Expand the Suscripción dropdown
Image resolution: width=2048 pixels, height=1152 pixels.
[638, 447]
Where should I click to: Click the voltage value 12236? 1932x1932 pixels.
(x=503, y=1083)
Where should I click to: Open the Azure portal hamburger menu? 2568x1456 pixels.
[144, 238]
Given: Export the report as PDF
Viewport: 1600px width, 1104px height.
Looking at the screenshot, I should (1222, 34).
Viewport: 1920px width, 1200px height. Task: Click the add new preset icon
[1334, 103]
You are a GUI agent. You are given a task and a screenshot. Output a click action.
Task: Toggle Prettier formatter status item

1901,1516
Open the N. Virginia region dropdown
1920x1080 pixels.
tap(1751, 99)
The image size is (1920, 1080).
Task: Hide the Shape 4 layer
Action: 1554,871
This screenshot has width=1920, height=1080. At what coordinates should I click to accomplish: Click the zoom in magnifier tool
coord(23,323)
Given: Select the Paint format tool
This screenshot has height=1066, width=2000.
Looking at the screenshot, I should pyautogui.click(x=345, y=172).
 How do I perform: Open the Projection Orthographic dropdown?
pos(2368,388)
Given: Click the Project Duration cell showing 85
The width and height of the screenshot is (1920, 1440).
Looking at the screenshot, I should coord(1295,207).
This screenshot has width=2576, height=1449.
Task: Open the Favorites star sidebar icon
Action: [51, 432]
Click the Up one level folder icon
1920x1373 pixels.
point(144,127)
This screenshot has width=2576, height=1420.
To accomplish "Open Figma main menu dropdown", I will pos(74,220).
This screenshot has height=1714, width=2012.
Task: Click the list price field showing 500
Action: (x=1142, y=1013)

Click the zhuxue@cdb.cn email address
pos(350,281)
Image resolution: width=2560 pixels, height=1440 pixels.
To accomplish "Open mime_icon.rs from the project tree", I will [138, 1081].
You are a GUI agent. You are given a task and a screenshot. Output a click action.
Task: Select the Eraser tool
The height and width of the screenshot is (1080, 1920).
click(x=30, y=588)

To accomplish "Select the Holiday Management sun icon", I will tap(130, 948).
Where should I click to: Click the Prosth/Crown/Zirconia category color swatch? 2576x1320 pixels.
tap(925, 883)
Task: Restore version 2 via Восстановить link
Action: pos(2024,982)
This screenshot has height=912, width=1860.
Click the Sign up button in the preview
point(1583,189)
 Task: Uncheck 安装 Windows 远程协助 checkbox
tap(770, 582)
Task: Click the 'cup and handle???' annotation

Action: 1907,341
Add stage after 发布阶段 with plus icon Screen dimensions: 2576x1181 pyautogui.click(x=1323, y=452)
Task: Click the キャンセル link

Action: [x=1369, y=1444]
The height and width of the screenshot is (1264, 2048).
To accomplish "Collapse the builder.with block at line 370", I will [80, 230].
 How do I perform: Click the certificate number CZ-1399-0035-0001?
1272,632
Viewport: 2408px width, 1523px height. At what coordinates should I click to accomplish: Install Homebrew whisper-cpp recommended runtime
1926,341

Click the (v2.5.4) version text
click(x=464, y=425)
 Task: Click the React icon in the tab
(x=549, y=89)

==================================================

> _ACTION ITEM_
Copy every entry exactly, leaving nothing out.

> _TASK OUTPUT_
Expand the Suscripción dropdown
Image resolution: width=2048 pixels, height=1152 pixels.
[638, 447]
Where should I click to: Click the voltage value 12236? 1932x1932 pixels.
(x=503, y=1083)
Where should I click to: Open the Azure portal hamburger menu? 2568x1456 pixels.
[144, 238]
Given: Export the report as PDF
Viewport: 1600px width, 1104px height.
Looking at the screenshot, I should (1222, 34).
Viewport: 1920px width, 1200px height. Task: Click the add new preset icon
[1334, 103]
You are a GUI agent. You are given a task and a screenshot. Output a click action.
Task: Toggle Prettier formatter status item

1901,1516
Open the N. Virginia region dropdown
1920x1080 pixels.
tap(1751, 99)
The image size is (1920, 1080).
Task: Hide the Shape 4 layer
Action: 1554,871
This screenshot has width=1920, height=1080. At what coordinates should I click to accomplish: Click the zoom in magnifier tool
coord(23,323)
Given: Select the Paint format tool
This screenshot has height=1066, width=2000.
Looking at the screenshot, I should pyautogui.click(x=345, y=172).
 How do I perform: Open the Projection Orthographic dropdown?
pos(2368,388)
Given: Click the Project Duration cell showing 85
The width and height of the screenshot is (1920, 1440).
Looking at the screenshot, I should coord(1295,207).
This screenshot has width=2576, height=1449.
Task: Open the Favorites star sidebar icon
Action: [51, 432]
Click the Up one level folder icon
1920x1373 pixels.
point(144,127)
This screenshot has width=2576, height=1420.
To accomplish "Open Figma main menu dropdown", I will pos(74,220).
This screenshot has height=1714, width=2012.
Task: Click the list price field showing 500
Action: (x=1142, y=1013)

Click the zhuxue@cdb.cn email address
pos(350,281)
Image resolution: width=2560 pixels, height=1440 pixels.
To accomplish "Open mime_icon.rs from the project tree", I will [138, 1081].
You are a GUI agent. You are given a task and a screenshot. Output a click action.
Task: Select the Eraser tool
The height and width of the screenshot is (1080, 1920).
click(x=30, y=588)

To accomplish "Select the Holiday Management sun icon", I will tap(130, 948).
Where should I click to: Click the Prosth/Crown/Zirconia category color swatch? 2576x1320 pixels.
tap(925, 883)
Task: Restore version 2 via Восстановить link
Action: pos(2024,982)
This screenshot has height=912, width=1860.
Click the Sign up button in the preview
point(1583,189)
 Task: Uncheck 安装 Windows 远程协助 checkbox
tap(770, 582)
Task: Click the 'cup and handle???' annotation

Action: 1907,341
Add stage after 发布阶段 with plus icon Screen dimensions: 2576x1181 pyautogui.click(x=1323, y=452)
Task: Click the キャンセル link

Action: [x=1369, y=1444]
The height and width of the screenshot is (1264, 2048).
To accomplish "Collapse the builder.with block at line 370", I will [80, 230].
 How do I perform: Click the certificate number CZ-1399-0035-0001?
1272,632
Viewport: 2408px width, 1523px height. At what coordinates should I click to accomplish: Install Homebrew whisper-cpp recommended runtime
1926,341

Click the (v2.5.4) version text
click(x=464, y=425)
 Task: Click the React icon in the tab
(x=549, y=89)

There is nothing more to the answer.